Saved entries:
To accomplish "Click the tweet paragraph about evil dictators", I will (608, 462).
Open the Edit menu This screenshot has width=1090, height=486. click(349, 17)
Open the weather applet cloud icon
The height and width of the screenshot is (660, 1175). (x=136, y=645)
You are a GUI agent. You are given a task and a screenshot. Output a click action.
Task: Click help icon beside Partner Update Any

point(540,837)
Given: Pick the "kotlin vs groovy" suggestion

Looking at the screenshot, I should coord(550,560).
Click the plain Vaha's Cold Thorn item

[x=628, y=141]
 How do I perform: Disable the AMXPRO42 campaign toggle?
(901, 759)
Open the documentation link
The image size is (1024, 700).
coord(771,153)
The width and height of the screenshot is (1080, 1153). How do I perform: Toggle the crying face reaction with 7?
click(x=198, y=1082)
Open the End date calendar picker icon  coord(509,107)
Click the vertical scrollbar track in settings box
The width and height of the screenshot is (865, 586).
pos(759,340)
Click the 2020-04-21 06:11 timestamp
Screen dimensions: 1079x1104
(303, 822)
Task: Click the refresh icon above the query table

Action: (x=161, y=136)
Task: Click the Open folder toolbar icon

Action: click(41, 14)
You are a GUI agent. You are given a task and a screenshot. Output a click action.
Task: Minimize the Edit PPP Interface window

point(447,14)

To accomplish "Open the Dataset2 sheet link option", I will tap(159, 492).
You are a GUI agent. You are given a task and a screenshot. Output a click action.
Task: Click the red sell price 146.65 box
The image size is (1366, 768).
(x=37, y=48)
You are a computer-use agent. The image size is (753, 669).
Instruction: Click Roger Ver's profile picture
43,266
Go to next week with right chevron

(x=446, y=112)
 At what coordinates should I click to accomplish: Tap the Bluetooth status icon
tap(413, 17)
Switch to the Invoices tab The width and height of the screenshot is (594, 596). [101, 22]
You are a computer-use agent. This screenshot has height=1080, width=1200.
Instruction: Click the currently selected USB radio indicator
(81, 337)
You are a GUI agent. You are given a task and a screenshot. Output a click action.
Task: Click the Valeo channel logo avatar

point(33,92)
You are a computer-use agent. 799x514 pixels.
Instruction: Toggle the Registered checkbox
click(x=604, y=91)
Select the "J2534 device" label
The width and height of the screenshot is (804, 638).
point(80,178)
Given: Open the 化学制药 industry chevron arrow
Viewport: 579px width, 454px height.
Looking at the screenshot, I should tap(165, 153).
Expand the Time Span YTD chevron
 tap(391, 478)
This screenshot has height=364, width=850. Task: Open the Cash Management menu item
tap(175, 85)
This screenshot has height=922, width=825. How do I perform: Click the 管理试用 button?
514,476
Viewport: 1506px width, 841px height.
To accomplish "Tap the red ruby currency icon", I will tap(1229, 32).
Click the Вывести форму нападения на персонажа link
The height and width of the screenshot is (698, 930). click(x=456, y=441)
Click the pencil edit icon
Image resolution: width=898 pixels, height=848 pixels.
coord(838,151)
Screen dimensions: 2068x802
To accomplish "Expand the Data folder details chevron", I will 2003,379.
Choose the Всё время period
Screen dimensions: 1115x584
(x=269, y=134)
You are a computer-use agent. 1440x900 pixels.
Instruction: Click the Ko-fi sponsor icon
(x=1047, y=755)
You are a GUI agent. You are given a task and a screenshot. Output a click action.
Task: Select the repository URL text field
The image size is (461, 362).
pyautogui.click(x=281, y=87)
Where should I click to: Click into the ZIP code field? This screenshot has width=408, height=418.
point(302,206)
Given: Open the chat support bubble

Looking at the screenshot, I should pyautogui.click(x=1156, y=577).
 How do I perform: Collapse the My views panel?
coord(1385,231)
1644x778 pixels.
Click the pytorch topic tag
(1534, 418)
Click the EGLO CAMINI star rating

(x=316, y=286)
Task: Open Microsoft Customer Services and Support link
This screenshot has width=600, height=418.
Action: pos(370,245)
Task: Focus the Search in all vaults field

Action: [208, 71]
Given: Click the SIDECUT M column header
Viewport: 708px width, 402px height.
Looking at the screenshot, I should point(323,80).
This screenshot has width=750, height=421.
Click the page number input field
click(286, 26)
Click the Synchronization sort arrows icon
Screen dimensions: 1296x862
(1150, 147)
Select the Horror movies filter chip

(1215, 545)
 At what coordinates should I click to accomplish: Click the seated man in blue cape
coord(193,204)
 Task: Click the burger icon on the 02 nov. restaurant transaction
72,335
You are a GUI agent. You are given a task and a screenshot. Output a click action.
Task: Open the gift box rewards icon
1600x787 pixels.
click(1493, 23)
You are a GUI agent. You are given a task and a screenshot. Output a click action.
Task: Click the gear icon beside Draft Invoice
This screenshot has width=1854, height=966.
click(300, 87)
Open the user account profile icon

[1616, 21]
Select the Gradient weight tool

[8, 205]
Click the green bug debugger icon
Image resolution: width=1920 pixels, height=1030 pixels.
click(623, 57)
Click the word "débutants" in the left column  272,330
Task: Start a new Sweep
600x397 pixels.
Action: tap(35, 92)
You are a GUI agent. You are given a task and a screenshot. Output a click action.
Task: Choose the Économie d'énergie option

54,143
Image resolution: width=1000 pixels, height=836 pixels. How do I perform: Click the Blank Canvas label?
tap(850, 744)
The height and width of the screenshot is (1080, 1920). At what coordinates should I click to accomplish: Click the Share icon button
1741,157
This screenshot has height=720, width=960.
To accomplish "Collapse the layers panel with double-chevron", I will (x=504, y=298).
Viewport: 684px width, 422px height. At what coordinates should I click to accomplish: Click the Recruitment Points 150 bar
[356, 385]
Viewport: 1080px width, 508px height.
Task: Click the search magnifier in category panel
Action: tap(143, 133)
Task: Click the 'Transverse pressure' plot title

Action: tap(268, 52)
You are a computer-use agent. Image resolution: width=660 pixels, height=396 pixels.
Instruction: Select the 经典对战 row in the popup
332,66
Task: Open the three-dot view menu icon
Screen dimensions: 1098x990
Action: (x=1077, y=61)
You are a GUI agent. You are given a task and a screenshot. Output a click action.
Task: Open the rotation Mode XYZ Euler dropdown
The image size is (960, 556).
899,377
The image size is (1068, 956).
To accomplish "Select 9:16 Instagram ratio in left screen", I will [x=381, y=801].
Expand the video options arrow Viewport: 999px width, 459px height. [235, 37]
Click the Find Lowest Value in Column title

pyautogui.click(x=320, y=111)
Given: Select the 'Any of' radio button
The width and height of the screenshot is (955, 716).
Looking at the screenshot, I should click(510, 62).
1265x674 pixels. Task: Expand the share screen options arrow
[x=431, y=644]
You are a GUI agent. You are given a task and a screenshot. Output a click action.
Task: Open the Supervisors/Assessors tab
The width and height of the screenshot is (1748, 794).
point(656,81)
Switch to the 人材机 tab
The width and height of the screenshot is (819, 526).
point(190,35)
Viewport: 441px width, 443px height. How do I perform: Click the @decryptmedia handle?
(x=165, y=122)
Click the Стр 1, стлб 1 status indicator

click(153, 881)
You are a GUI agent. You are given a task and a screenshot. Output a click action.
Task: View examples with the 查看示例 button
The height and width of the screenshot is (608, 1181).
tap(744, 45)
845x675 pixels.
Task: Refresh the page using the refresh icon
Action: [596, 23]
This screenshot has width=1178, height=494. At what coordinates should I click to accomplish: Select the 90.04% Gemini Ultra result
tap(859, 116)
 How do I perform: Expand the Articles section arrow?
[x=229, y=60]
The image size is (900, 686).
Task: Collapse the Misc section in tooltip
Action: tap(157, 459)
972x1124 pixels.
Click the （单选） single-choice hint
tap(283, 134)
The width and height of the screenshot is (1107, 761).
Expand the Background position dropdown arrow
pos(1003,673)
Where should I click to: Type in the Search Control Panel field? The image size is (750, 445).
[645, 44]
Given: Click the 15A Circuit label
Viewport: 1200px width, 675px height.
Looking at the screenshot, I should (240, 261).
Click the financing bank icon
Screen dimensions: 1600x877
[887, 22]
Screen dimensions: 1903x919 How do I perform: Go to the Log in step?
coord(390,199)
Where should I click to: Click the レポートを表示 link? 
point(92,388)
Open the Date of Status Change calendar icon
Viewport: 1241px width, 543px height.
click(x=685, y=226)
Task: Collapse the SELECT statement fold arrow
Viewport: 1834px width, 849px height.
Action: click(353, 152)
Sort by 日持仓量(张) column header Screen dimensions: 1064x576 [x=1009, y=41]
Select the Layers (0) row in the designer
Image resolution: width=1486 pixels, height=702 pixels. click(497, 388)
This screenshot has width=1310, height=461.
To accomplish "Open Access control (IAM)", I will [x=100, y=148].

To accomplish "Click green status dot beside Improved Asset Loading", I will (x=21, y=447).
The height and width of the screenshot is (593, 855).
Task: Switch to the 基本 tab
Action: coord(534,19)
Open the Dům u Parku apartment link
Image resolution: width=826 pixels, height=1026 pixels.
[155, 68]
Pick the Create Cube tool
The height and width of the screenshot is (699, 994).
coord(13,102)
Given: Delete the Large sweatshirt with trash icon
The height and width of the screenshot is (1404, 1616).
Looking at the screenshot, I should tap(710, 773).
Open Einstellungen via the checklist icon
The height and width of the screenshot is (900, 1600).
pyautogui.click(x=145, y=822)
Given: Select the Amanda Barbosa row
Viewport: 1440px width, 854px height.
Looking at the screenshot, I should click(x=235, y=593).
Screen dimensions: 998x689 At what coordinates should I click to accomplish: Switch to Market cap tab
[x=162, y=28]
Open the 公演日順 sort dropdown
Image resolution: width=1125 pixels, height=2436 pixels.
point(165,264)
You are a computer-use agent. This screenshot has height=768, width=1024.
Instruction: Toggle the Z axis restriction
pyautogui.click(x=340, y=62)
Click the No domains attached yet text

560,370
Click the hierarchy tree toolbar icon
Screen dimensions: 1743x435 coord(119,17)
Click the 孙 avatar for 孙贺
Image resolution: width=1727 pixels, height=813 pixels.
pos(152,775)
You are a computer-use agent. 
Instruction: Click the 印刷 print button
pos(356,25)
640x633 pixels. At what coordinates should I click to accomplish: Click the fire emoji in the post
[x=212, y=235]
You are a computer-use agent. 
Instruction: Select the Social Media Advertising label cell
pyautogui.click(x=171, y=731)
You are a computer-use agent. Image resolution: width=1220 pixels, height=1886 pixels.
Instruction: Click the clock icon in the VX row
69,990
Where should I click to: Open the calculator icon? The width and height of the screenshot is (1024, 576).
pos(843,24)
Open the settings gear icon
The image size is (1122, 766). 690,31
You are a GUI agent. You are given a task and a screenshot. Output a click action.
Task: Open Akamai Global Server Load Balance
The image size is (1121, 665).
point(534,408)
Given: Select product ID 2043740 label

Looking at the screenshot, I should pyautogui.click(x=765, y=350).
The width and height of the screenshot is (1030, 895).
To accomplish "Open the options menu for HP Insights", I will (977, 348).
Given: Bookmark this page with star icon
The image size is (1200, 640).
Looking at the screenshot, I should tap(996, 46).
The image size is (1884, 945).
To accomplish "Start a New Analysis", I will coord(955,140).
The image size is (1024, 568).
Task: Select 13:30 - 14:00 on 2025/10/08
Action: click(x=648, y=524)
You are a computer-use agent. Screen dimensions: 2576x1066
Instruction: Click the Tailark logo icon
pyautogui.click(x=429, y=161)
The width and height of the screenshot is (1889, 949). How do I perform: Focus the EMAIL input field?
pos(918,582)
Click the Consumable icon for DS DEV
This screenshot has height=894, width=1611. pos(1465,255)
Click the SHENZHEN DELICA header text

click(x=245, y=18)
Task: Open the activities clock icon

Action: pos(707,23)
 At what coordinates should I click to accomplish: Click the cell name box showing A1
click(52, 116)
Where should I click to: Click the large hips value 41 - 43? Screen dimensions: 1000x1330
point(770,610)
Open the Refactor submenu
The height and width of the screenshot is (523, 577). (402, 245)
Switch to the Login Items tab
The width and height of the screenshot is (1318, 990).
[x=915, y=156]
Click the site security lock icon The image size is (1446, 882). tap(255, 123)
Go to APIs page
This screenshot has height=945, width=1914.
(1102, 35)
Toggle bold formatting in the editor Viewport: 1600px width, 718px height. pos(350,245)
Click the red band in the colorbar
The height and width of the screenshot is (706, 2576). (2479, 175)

Requirement:
Exactly the lines above from the one with "Instruction: Toggle the Registered checkbox" to the one with "Given: Open the 化学制药 industry chevron arrow", both included, are to be quoted; leave the rest out.

Result for this exercise:
Instruction: Toggle the Registered checkbox
click(x=604, y=91)
Select the "J2534 device" label
The width and height of the screenshot is (804, 638).
point(80,178)
Given: Open the 化学制药 industry chevron arrow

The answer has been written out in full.